Task requirements: Reproduce verbatim the stretch of items from the line containing "Given: Click help icon next to 组织机构代码" through the line containing "Toggle Опер.прибыль (EBIT)", including both of those lines.

-------------------------

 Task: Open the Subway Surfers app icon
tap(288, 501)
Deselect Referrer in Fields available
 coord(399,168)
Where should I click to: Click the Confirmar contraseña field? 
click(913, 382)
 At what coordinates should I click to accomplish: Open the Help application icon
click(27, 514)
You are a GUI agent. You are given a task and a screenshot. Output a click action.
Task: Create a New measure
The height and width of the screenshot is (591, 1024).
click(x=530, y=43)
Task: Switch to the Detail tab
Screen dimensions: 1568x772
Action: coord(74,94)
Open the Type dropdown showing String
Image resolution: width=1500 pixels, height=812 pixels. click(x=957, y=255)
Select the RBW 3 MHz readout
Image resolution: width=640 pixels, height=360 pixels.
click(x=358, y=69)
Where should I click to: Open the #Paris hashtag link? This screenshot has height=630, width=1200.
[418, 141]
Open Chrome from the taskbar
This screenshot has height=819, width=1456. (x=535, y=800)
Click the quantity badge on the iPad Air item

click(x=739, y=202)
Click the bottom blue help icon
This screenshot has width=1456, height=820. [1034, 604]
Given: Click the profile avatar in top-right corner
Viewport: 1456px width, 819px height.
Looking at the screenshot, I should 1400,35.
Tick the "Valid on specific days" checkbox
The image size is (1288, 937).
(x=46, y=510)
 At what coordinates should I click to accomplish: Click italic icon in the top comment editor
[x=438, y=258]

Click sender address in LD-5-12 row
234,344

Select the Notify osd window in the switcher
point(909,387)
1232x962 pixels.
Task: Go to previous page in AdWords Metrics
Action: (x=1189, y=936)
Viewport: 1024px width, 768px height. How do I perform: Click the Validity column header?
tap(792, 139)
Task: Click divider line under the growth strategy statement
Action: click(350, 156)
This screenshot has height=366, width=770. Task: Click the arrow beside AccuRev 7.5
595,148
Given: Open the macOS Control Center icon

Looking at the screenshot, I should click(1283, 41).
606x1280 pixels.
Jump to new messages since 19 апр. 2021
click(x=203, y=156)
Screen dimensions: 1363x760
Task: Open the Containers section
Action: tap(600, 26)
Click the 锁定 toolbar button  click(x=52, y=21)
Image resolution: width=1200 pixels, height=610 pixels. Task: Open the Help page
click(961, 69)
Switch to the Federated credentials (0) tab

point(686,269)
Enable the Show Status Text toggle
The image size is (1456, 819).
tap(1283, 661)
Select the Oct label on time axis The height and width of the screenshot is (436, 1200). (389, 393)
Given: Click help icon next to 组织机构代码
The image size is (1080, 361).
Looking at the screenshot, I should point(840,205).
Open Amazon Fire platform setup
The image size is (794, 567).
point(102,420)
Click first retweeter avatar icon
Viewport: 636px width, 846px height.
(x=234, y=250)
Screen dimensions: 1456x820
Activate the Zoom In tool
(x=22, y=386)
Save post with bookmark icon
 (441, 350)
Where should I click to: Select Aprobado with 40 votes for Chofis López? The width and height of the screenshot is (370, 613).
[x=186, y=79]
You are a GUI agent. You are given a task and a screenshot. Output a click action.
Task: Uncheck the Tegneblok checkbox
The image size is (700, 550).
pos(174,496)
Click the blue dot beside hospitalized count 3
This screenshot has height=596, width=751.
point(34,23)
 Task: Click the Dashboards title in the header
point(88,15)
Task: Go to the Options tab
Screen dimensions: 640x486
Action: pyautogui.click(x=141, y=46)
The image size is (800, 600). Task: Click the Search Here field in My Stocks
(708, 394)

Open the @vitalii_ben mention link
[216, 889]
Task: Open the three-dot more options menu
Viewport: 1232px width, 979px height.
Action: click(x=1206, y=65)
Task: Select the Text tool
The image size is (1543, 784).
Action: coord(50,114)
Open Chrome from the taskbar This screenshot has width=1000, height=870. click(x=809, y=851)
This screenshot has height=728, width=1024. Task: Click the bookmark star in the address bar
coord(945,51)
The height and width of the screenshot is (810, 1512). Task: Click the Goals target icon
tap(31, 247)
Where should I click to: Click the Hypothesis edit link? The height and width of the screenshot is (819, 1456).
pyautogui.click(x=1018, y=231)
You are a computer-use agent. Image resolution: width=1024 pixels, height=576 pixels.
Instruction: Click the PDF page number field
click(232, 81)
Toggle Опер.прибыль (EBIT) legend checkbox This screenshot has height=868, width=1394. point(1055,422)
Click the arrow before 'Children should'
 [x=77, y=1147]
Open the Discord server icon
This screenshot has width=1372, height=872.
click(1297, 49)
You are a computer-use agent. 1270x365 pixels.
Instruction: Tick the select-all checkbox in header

-------------------------

Exercise output:
Given: Click help icon next to 组织机构代码
The image size is (1080, 361).
Looking at the screenshot, I should point(840,205).
Open Amazon Fire platform setup
The image size is (794, 567).
point(102,420)
Click first retweeter avatar icon
Viewport: 636px width, 846px height.
(x=234, y=250)
Screen dimensions: 1456x820
Activate the Zoom In tool
(x=22, y=386)
Save post with bookmark icon
 (441, 350)
Where should I click to: Select Aprobado with 40 votes for Chofis López? The width and height of the screenshot is (370, 613).
[x=186, y=79]
You are a GUI agent. You are given a task and a screenshot. Output a click action.
Task: Uncheck the Tegneblok checkbox
The image size is (700, 550).
pos(174,496)
Click the blue dot beside hospitalized count 3
This screenshot has height=596, width=751.
point(34,23)
 Task: Click the Dashboards title in the header
point(88,15)
Task: Go to the Options tab
Screen dimensions: 640x486
Action: pyautogui.click(x=141, y=46)
The image size is (800, 600). Task: Click the Search Here field in My Stocks
(708, 394)

Open the @vitalii_ben mention link
[216, 889]
Task: Open the three-dot more options menu
Viewport: 1232px width, 979px height.
Action: click(x=1206, y=65)
Task: Select the Text tool
The image size is (1543, 784).
Action: coord(50,114)
Open Chrome from the taskbar This screenshot has width=1000, height=870. click(x=809, y=851)
This screenshot has height=728, width=1024. Task: Click the bookmark star in the address bar
coord(945,51)
The height and width of the screenshot is (810, 1512). Task: Click the Goals target icon
tap(31, 247)
Where should I click to: Click the Hypothesis edit link? The height and width of the screenshot is (819, 1456).
pyautogui.click(x=1018, y=231)
You are a computer-use agent. Image resolution: width=1024 pixels, height=576 pixels.
Instruction: Click the PDF page number field
click(232, 81)
Toggle Опер.прибыль (EBIT) legend checkbox This screenshot has height=868, width=1394. point(1055,422)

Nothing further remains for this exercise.